Voici sa réponse : « Comme tous les professeurs universitaires, monsieur Linard jouit du privilège exceptionnel de la liberté académique. Toutefois, cela ne veut pas dire que l’on puisse dire n’importe quoi, puisque la liberté ne dispense pas de la rigueur scientifique.

« Il lui revient donc de fournir toutes les données probantes sur lesquelles reposent ses affirmations et, s’il ne peut soutenir ce qu’il avance, le jugement de ses pairs sera sévère.

« Je n’ai pas l’expertise scientifique requise pour exprimer une opinion personnelle sur les affirmations du professeur Linard. Toutefois, en tant que recteur, je lui souhaite de pouvoir être en mesure d’appuyer ses dires sur des données probantes. »

Deux morceaux de robot au recteur McMahon pour être enfin sorti publiquement sur cette affaire. Mais un bonnet d’âne pour la mollesse de la condamnation !

Peut-être que ces profs ne peuvent pas être congédiés, peut-être qu’ils ne doivent pas l’être, au nom du principe supérieur de la liberté académique.
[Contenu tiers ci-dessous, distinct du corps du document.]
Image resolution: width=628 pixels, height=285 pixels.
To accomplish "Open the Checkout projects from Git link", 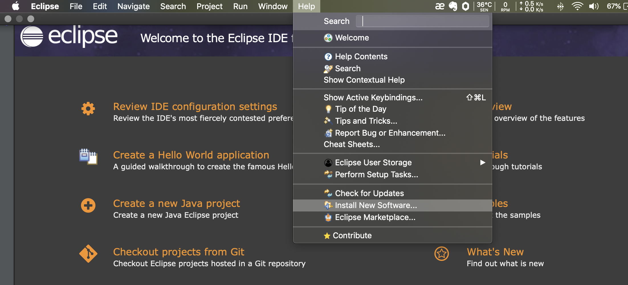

OK. Mais la direction devrait les dénoncer brutalement, le recteur en tête, même si ce comptable de formation doit se faire expliquer la méthode scientifique par des profs de son campus…

Mais peut-être que c’est dans l’ADN de l’UQTR de tolérer les singeries non scientifiques : en 2011, je faisais écho à un cours qui prétendait « étudier » le paranormal, un cours au contenu aussi léger que ses méthodes d’évaluation…

J’avais assisté au cours « La science face aux phénomènes paranormaux » et permettez que je me cite, une fois n’est pas coutume : « Les sources citées dans le cours étaient souvent des livres d’enquêteurs patentés du paranormal, des livres que je googlais en temps réel dans mon iPhone et qui faisaient l’objet de déculottages en règle sur le site d’une association de sceptiques américains… »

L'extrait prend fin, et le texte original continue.